The family has raised a little over half the amount.
Now meet Maria Andrejczyk. No, I don’t know how to pronounce either of their names. I should call my brother-in-law. He’s from solid Polish stock. I think that wing of the family is still speaking to us. Not that it would do any of you any good. I suppose I could pass you his number on the sly. In the comments, I mean. He works in IT; I think he likes random phone calls from strangers.
Maria is just your normal Polish woman. She’s 25, dating a 27 year old dude. I think he is a coach. See, completely normal. Maria throws spears for a living. Hey, some people make cartoons, some chuck spears. We aren’t judging. Not in light of what Ms. Andrejczyk recently did.
Maria started throwing spears – I guess technically they are javelins – at about age 6. Poland had a lot of holdover communists after the Solidarity movement in 1980s and became a free country when the Soviet Union fell in 1989. She was good at it too, and had the discipline to stick to skewering communists. I would… not be as responsible. [Codex: Editor: Can confirm.]
She was so good with the javelin that she participated in the Rio Olympics in 2016. There aren’t very many communists in Brazil, so she didn’t do very well. In fact, she didn’t even win a measly Bronze Medal.
Maria is not a quitter. We should all take that lesson to heart. She continued to hone her craft, because Poland still had plenty of communists upon which to practice. Wait a minute… the United States is positively overflowing with communists. Oh, never mind. I just checked and they only let woke deviants who defile the flag onto the USA Olympic Team.
At the Tokyo Olympics, which I think might still be streaming on NBC, she took second place. Tokyo is a country somewhere off the coast of China. She won a silver medal. I didn’t think Tokyo had any communists, but the Chinese Olympic team volunteered their weakest member. Communists do that sort of thing.

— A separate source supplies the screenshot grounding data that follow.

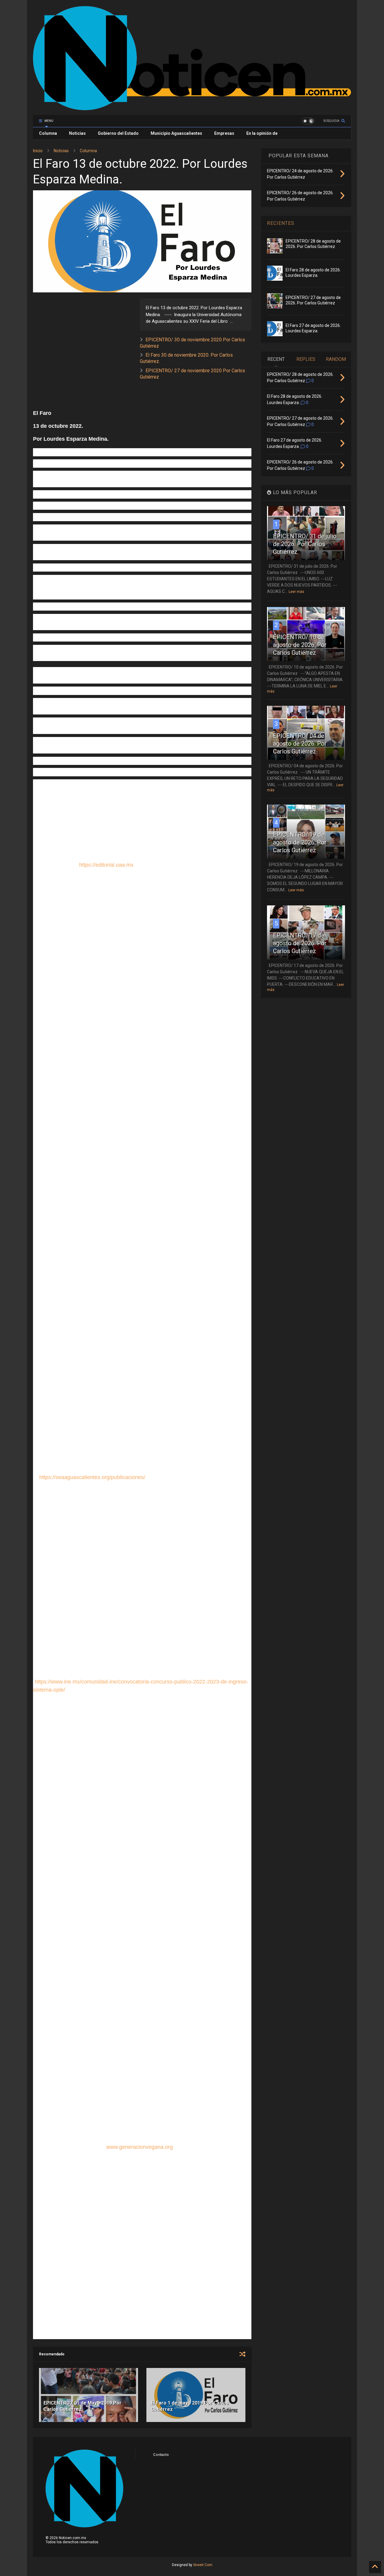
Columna (48, 133)
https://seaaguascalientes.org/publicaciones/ (92, 1477)
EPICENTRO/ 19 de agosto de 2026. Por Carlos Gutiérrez (300, 842)
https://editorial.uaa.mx (106, 865)
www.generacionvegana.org (139, 2147)
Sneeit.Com (202, 2565)
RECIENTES (280, 223)
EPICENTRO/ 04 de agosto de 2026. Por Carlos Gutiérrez (300, 743)
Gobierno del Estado (118, 133)
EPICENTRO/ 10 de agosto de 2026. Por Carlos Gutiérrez (300, 644)
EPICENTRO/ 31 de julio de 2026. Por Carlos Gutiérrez (305, 544)
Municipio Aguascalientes (176, 133)
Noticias (77, 133)
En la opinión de (262, 133)
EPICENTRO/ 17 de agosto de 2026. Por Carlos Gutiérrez (300, 943)
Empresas (224, 133)
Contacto (161, 2455)
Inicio (38, 150)
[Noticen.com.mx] (192, 107)
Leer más (296, 592)
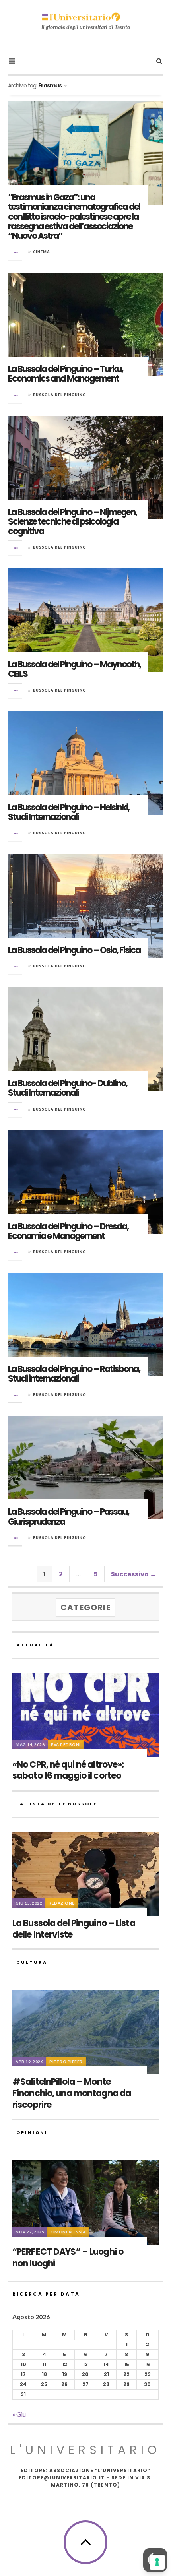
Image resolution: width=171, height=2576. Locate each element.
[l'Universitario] (81, 16)
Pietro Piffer (66, 2061)
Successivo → (133, 1574)
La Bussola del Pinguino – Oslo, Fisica (74, 950)
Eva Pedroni (66, 1744)
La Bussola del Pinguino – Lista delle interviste (73, 1929)
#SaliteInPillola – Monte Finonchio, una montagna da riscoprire (71, 2093)
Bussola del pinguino (59, 395)
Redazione (62, 1903)
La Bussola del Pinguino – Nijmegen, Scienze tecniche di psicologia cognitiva (72, 521)
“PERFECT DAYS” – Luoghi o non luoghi (67, 2258)
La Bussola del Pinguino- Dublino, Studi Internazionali (67, 1088)
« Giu (19, 2414)
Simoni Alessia (68, 2231)
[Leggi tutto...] (15, 252)
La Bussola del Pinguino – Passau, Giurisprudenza (68, 1516)
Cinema (41, 252)
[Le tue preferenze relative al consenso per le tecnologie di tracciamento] (157, 2562)
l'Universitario (85, 2449)
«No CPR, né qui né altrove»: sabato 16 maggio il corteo (68, 1770)
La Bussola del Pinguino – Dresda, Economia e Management (68, 1231)
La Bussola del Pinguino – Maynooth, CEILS (74, 669)
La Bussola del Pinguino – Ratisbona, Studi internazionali (74, 1374)
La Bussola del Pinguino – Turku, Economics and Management (65, 374)
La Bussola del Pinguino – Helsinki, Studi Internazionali (68, 812)
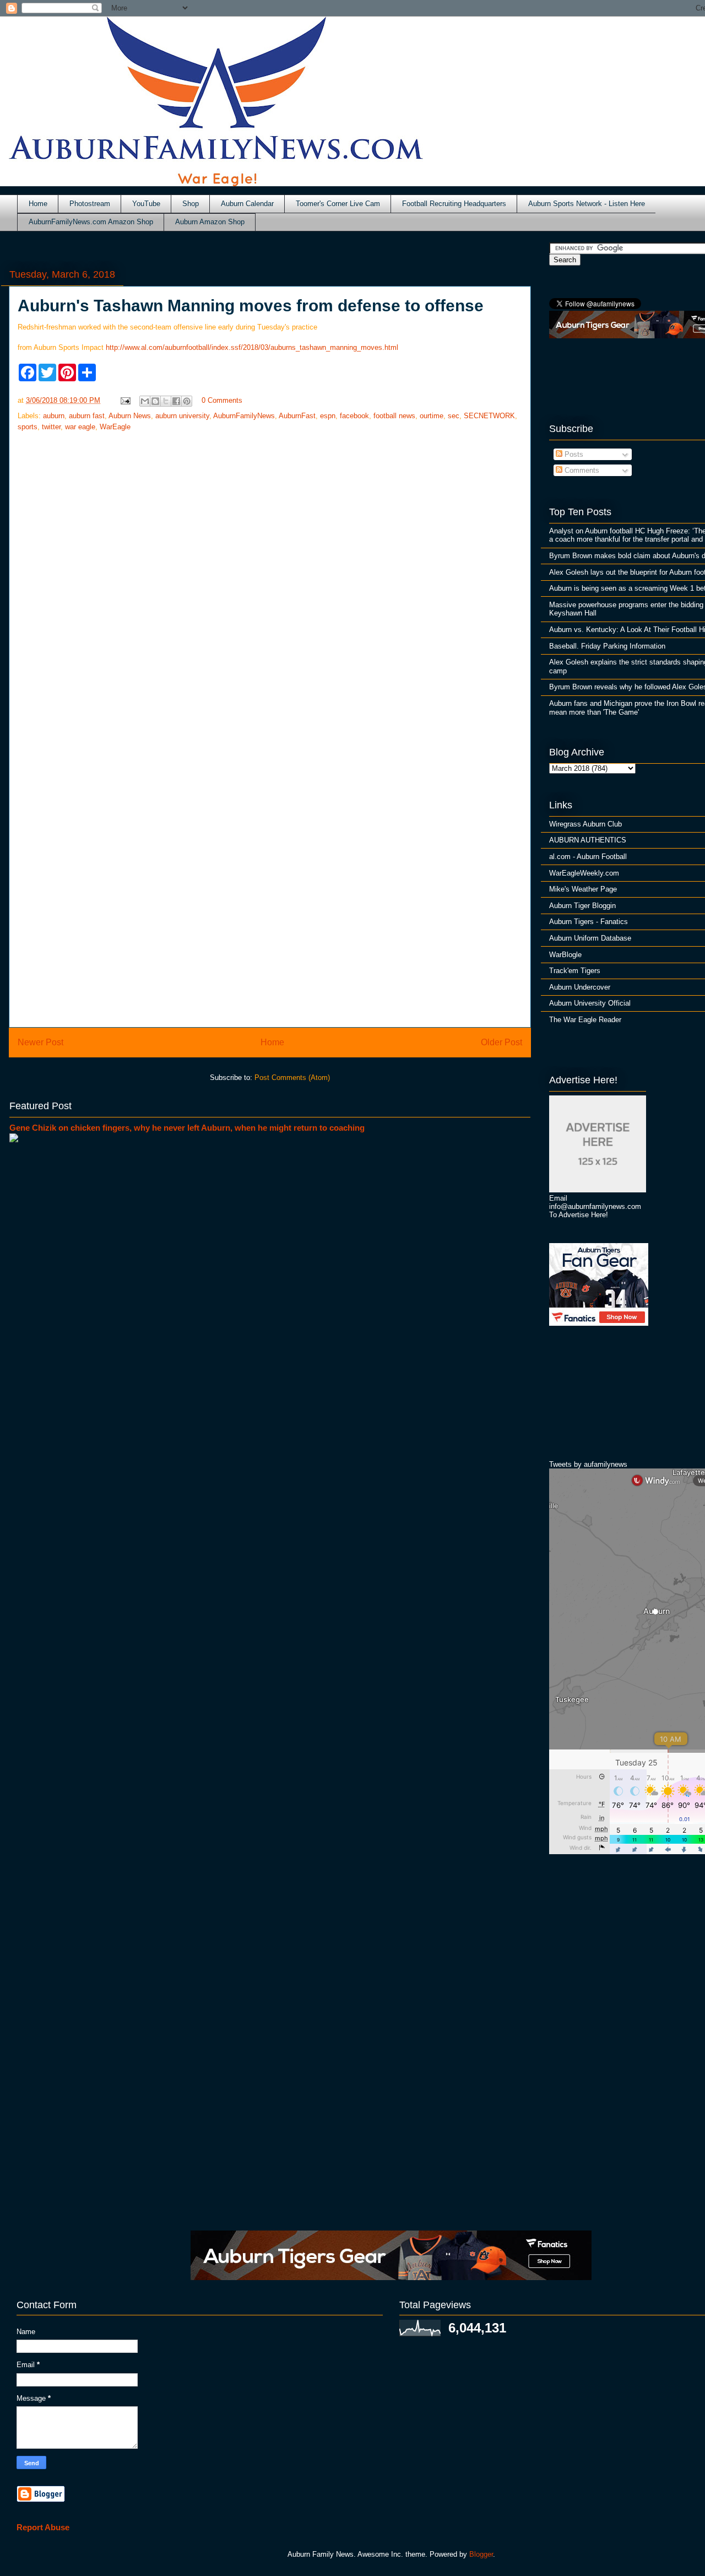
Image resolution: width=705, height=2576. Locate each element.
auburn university (182, 416)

Oddly enough, a member of the Chinese team, not the one Maria impaled with her Silver Medal throw, named Liu Shiying took home the Gold. She hit a Uiygar running at full sprint. According to China, he had escaped from Happy Funtime Kitty Camp where he was learning safe and effective organ removal techniques. I think I watched the video, and it was an impressive throw.
I won’t link the winning throw here, because we’re celebrating second place for the first time.

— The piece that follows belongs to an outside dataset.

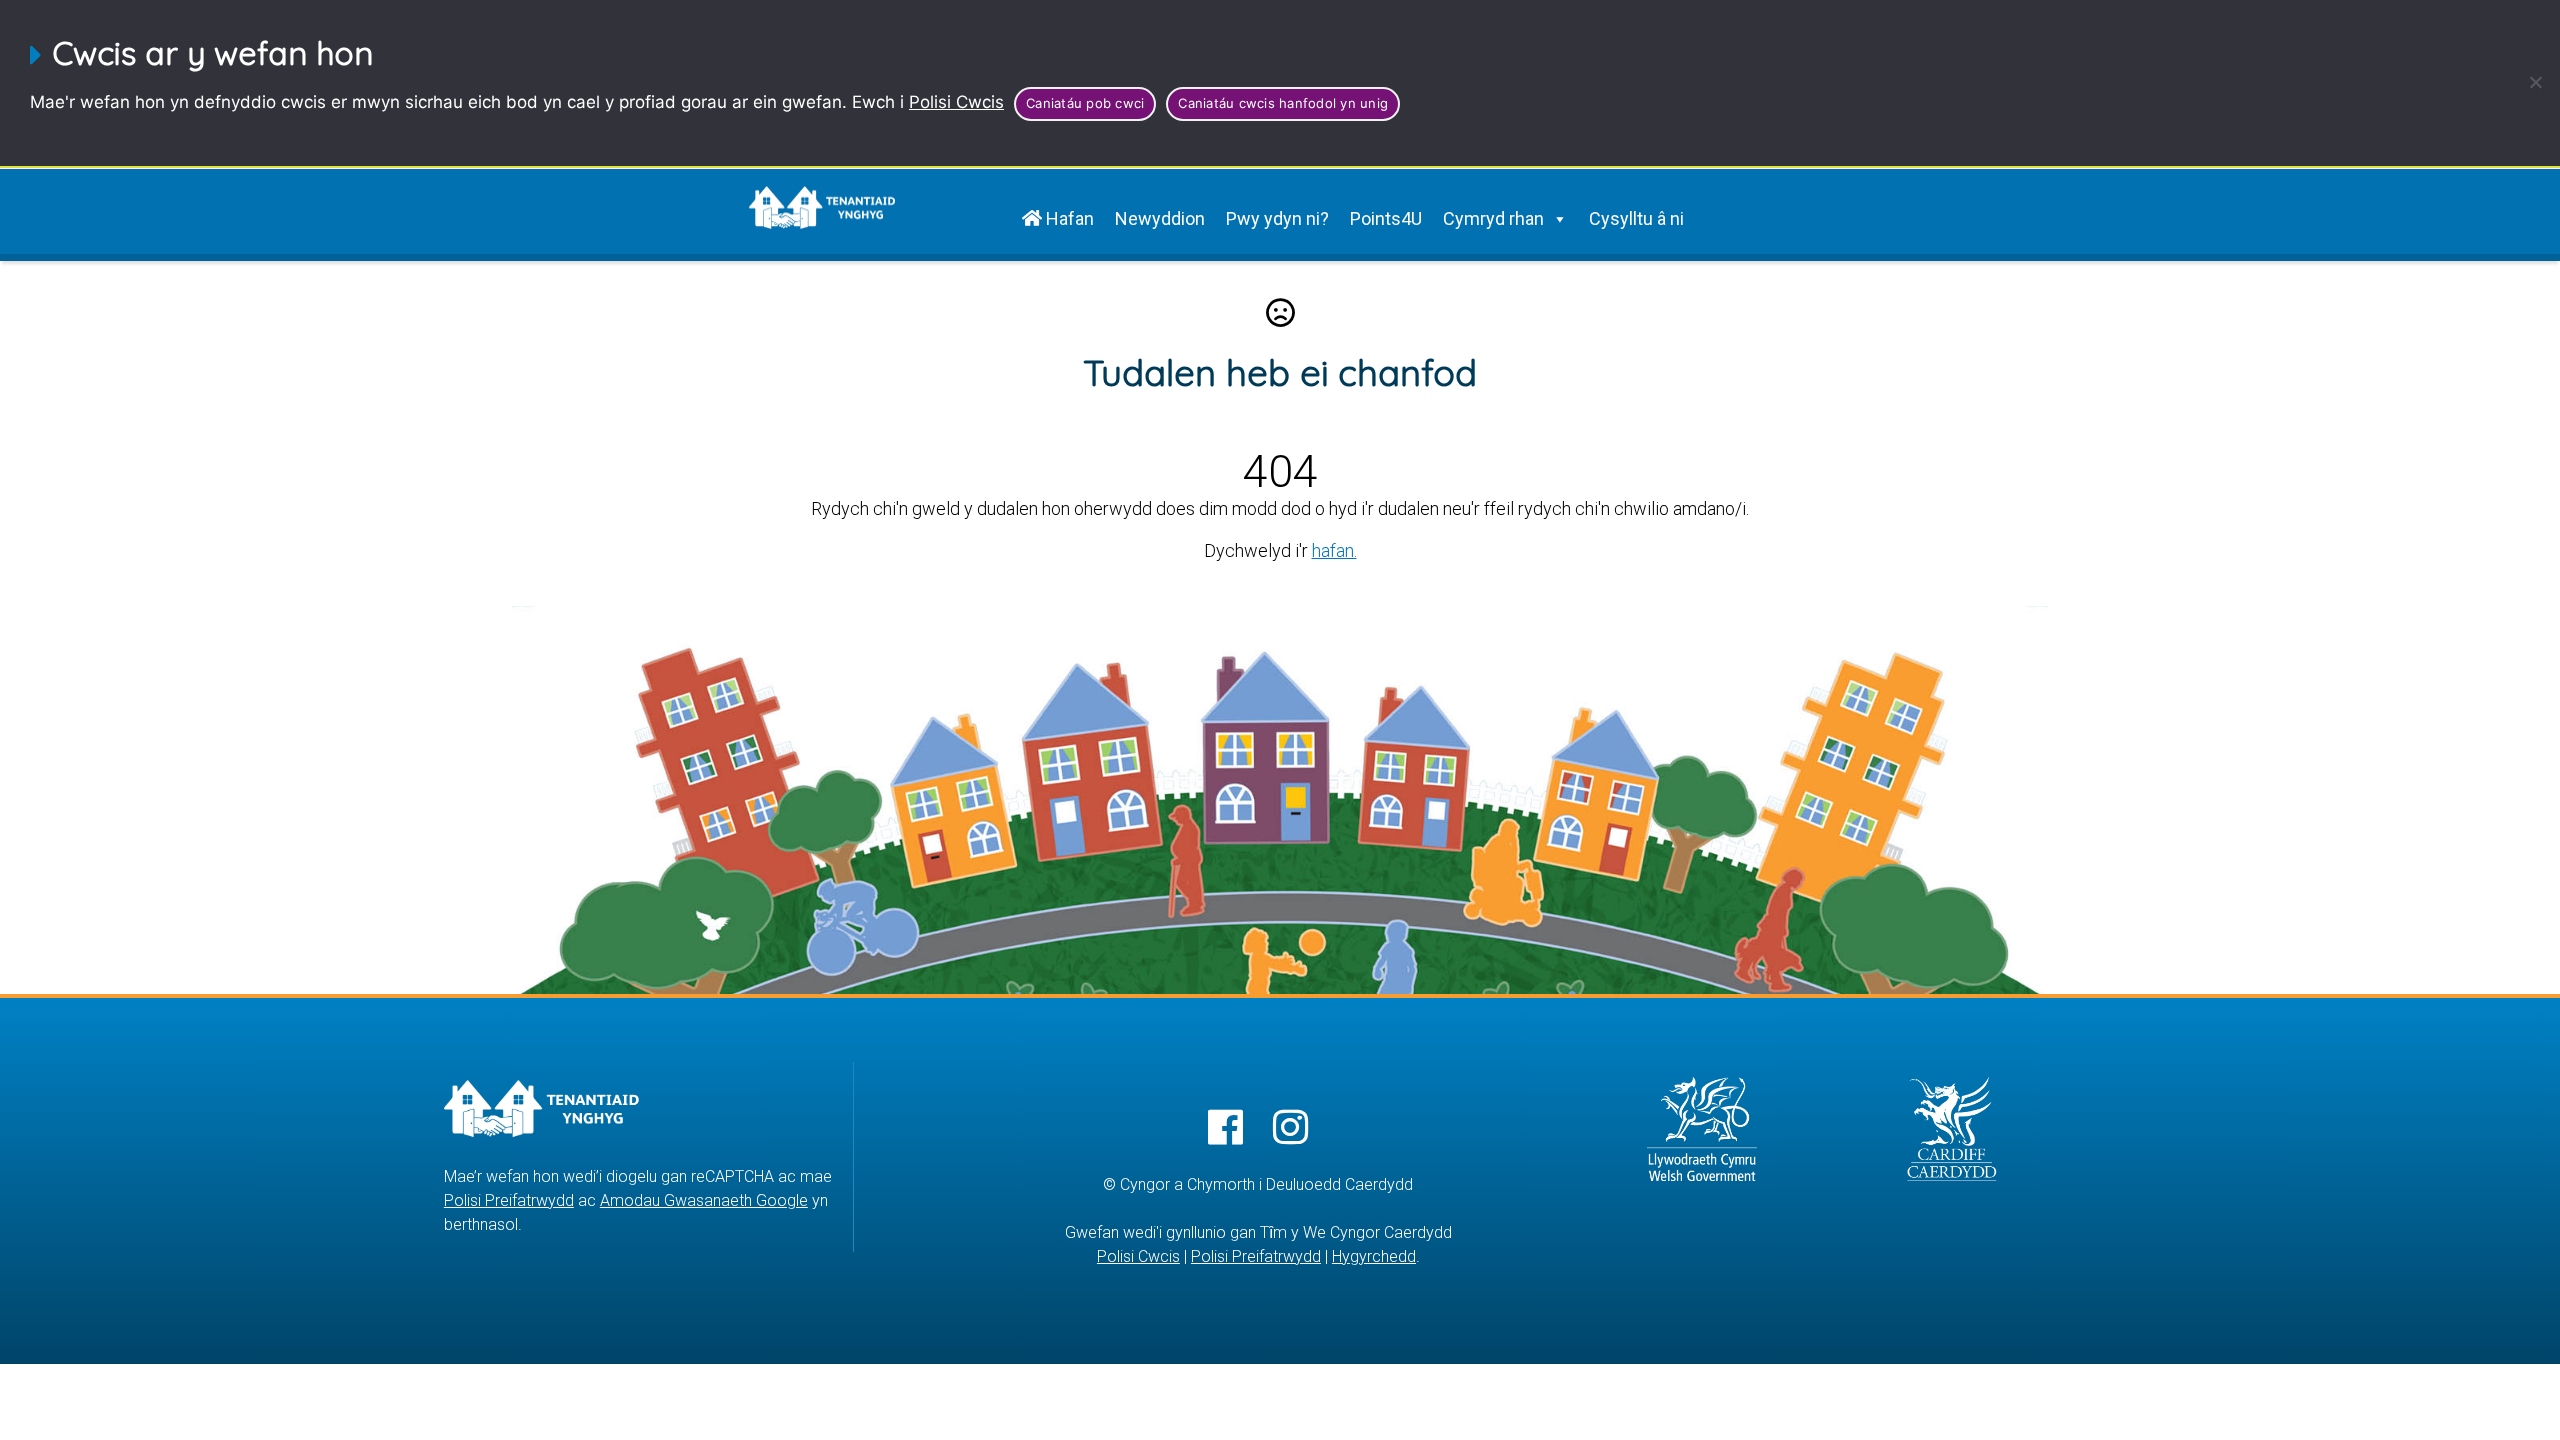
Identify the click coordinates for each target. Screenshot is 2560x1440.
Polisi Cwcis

Now, they say the Olympian who takes home a Silver Medal is the most unhappy Olympian of all. You’ll have to look that up (John Wilder wrote on this not too long ago – leave a link in the comments if you’d like, JW) but what Maria Andrejczyk did next was heroic. She heard of the plight of little Miloszek Malysa, and she auctioned off her newly-won family heirloom.
“The true value of a medal always remains in the heart. A medal is only an object, but it can be of great value to others. This silver can save lives, instead of collecting dust in a closet.” — Maria Andrejczyk, speaking to a Polish TV station. I’m assuming that’s been translated from Polish, and I’m also assuming she wasn’t speaking to the TV station itself but to a reporter, but I can’t confirm those things because I’m only copying from the article I
stole read this story from. Sports writers only get the details correct when the story is about balls: It’s how they roll.
The Polish convenience store chain Zabka put in the winning bid at $125,000. Little Miloszek will get his life-saving operation. Zabka then did something amazing. They returned the medal to Maria. May Poland carry the banner of a moral and God-fearing people into the future, where one day they can share it with countries who have abandoned it, and must spend time in an Earthly Hell earning it back.
I’m off to dry my eyes (allergy season is bad), eat my ice cream, and sharpen a stick. I don’t need to win a medal at the Olympics.